Problem details:
Write out the stretch of lines below that begins at the line with "Given: Open the" and ends at the line with "Viewport: 483px width, 245px height.", including both, exactly as given and nothing more.

Information supplied:

★ ★ ★ ★ ★ ★ ★

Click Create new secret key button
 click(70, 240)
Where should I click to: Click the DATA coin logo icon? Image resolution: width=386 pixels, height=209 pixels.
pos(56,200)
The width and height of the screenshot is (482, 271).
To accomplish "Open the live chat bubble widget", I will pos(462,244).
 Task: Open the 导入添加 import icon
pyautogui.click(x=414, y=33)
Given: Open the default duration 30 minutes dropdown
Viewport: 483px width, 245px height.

★ ★ ★ ★ ★ ★ ★

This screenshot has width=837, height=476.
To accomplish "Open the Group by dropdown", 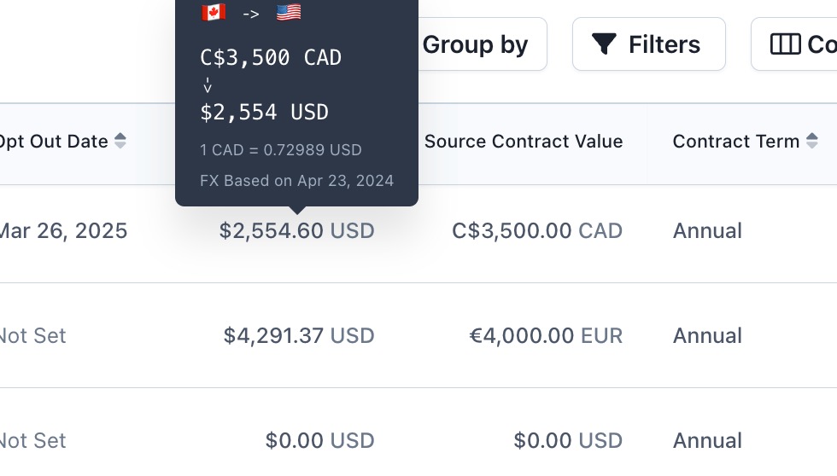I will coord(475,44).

★ ★ ★ ★ ★ ★ ★

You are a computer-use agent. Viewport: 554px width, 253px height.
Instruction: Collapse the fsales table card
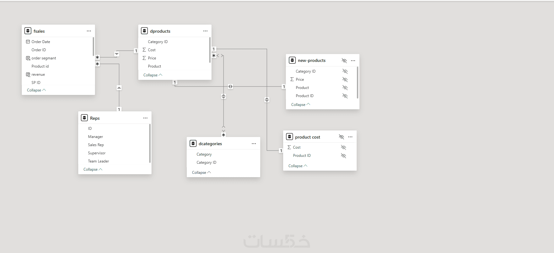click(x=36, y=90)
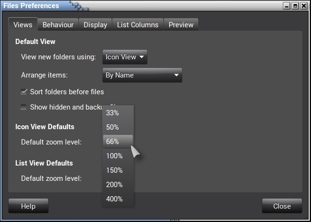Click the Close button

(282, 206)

★ ★ ★ ★ ★ ★ ★

Worked solution:
Given: Open the default duration 30 minutes dropdown
Viewport: 483px width, 245px height.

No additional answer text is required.